An inaugural Palliative Care in Oncology symposium in October was the first major meeting to bring together cancer care specialists and health care professionals who focus on the relief of symptoms in cancer patients. The conference reflected an increased awareness of the critical role that palliative care plays in ensuring quality cancer care for patients, many of whom are coping with their disease as a chronic illness rather than a death sentence. Topics covered at the meeting included the value of Patient Reported Outcomes (PRO’s), allowing physicians to gauge the side effects of medications on patients and alleviate suffering if possible, the importance of advance care planning, and the use of ‘smart’ technology to monitor symptom management. One positive shift in the oncology treatment landscape noted by attendees is the fact that oncologists and palliative care specialists are now consulting together earlier than ever before during the treatment continuum to improve the well-being and quality of life of both patients and caregivers.      

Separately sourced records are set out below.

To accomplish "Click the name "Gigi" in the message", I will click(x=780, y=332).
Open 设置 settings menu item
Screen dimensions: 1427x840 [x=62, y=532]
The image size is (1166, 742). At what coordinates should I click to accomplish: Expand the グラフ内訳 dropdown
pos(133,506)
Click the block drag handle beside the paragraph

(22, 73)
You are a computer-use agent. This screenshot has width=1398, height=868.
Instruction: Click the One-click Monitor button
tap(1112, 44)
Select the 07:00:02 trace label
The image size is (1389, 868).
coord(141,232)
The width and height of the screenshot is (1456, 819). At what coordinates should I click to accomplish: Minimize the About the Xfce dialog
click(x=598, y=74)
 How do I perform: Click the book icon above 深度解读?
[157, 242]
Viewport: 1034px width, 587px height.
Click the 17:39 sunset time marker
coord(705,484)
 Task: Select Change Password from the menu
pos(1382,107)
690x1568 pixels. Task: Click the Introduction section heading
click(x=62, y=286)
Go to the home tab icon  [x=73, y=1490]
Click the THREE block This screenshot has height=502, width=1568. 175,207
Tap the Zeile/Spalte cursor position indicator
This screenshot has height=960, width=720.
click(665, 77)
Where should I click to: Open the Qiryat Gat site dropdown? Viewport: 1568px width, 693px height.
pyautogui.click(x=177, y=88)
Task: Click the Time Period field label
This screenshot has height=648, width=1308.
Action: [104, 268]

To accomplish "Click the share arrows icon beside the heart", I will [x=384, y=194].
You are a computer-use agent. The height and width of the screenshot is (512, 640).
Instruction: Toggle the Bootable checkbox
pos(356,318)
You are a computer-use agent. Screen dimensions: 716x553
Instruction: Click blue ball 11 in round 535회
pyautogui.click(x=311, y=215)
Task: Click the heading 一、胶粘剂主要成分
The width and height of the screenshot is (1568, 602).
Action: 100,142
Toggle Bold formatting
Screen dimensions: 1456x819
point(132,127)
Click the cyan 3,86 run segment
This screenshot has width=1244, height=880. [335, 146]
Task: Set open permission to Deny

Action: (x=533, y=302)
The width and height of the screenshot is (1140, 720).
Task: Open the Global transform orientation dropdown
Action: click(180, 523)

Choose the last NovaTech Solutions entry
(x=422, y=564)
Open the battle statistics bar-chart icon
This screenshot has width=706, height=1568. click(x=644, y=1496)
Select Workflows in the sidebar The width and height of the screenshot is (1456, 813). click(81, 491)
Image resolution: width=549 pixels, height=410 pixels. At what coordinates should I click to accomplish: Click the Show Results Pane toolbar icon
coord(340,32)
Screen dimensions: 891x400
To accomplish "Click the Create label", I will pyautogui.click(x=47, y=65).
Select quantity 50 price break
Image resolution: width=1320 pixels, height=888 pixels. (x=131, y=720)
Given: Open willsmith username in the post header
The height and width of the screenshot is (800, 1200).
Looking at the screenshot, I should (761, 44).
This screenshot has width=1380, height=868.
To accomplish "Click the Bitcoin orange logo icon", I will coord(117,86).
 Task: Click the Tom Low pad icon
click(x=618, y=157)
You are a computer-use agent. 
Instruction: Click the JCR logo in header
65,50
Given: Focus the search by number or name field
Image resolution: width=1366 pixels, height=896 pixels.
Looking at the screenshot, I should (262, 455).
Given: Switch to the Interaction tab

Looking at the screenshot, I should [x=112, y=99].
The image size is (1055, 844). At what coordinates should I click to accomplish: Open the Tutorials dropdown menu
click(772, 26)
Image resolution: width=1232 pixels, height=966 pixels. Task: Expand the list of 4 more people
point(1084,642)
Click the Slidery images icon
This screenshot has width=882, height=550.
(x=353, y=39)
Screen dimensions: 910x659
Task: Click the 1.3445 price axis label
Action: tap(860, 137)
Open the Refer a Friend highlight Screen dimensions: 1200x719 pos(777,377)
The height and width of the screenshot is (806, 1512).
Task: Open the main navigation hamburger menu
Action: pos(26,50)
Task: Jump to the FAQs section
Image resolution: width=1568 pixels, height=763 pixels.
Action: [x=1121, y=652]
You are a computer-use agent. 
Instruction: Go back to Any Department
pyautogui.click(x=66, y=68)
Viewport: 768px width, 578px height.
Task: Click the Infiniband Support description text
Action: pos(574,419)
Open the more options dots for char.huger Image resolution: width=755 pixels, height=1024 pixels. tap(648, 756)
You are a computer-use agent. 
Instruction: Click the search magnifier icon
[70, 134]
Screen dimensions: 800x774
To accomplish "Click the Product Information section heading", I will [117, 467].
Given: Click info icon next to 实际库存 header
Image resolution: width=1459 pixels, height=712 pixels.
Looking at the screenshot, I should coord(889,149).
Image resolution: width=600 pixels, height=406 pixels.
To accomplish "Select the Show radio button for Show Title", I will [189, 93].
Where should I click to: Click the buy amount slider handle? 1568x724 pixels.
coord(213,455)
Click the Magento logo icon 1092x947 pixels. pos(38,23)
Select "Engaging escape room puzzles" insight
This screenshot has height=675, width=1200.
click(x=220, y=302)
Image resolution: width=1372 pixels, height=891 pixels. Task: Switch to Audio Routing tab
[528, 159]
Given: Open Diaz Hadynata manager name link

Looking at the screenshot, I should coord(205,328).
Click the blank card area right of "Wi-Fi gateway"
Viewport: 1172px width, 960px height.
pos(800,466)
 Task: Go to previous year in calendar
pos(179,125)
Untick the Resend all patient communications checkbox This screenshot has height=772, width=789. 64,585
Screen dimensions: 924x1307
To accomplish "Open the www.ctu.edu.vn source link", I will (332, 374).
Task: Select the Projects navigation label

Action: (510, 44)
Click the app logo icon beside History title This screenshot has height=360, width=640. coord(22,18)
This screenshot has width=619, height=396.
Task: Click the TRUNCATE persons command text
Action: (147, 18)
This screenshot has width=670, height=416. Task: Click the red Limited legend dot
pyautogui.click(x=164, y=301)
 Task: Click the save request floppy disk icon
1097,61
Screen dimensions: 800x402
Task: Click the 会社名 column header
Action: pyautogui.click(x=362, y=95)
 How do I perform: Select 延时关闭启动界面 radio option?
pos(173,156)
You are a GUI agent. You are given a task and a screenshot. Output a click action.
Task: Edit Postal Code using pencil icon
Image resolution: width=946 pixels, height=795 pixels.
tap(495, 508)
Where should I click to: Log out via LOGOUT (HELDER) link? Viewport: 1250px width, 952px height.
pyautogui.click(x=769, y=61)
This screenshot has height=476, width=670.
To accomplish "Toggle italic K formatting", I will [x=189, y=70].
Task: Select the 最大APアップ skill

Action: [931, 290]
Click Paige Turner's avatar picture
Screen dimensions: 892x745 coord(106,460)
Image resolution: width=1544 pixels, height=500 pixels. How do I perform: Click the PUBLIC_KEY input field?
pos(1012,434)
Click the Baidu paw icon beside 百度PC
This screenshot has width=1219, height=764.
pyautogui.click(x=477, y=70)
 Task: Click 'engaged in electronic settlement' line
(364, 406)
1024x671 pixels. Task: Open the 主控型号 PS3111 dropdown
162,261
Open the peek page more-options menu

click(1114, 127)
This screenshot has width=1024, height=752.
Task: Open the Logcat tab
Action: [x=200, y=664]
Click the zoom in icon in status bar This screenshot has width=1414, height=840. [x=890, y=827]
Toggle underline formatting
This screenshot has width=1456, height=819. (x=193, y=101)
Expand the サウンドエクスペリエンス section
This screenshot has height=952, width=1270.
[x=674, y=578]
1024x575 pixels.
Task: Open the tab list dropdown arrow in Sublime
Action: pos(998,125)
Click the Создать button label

10) Obesity: A Major Cancer Risk

In October, ASCO released its first-ever policy statement on cancer and obesity, identifying it as a leading cause of cancer and a complication in caring for cancer patients, and calling for increased education, research, and advocacy to reduce its toll.  Obesity, the organization said, is projected to outpace tobacco as the leading preventable cause of cancer in the US and for those already living with cancer, being overweight increases the chances of cancer recurrence and lower survival.  An interesting study in 2014 found that obese cancer patients often suffer from malnutrition.